From Monday 9 March until Friday 13 March, Treloar’s hosted their annual Good Posture Week which is led by the teams of therapists as an initiative to improve knowledge and skills around good posture for students, the majority of whom use a wheelchair.
The week involves teaching sessions, fun activities and training on the importance of good posture. This year’s theme was “good posture when I am out of my wheelchair”, with key messages shared throughout the week.
Good posture for the students of Treloar’s can make significant differences to student’s functional abilities, for example it can enable them to talk more clearly or use their AAC (augmentative and alternative communication) devices. It can also reduce the likelihood of pain and disruption for students if they are properly positioned through the day and night.
Throughout the week, all equipment used by students was carefully reviewed and optimised to support their needs. Students also received therapy-led teaching sessions in the classrooms, adapted to meet their individual needs. There was a strong focus on self-advocacy, as well as improving understanding of the importance of posture management & equipment used to achieve this.
In order to ensure students and staff are fully up-to-date on good posture practice, training sessions were carried out for student support assistants (SSAs).
The specialist speech and language therapists also developed equipment information books to help students to understand the equipment they need to support them on a day to day basis.
This allows students to know why they might be recommended for a particular piece of equipment, and what to do if they have a problem with it.
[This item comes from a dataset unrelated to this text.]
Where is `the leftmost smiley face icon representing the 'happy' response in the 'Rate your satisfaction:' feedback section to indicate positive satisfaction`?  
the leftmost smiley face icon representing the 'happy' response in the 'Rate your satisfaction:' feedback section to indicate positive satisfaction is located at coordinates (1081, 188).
It also enables students to make more informed decisions about their own posture management.
In addition to lessons and training, Good Posture Week is also about allowing the students to have fun while they learn.
Activities included a “selfie-station” where students demonstrate good and bad posture with fun props, and some students were supported to learn about the different parts and names of pieces of their equipment through a fun game of “Chair Hunt” by looking for all the parts needed to build a wheelchair.
There was also a sing-along of “This Body of Mine” to the tune of “This Little Light of Mine”. Students were encouraged to point to the favourite parts of their bodies, developing their understanding and vocabulary for naming body parts which helps them to communicate when they are in pain or uncomfortable.
Highly Specialist Occupational Therapist Catherine Morse said of the week:
“Good Posture Week was born from the importance of recognising that posture is essential to our students’ wellbeing and makes a fundamental difference to their everyday life.
It is an opportunity for staff to stay up to date with best practice and equipment, and for students to take responsibility for their posture.”
When asked if posture is important, one student summed it up with “Absolutely! Good posture now will help our bodies stay healthy and strong for the rest of our lives.”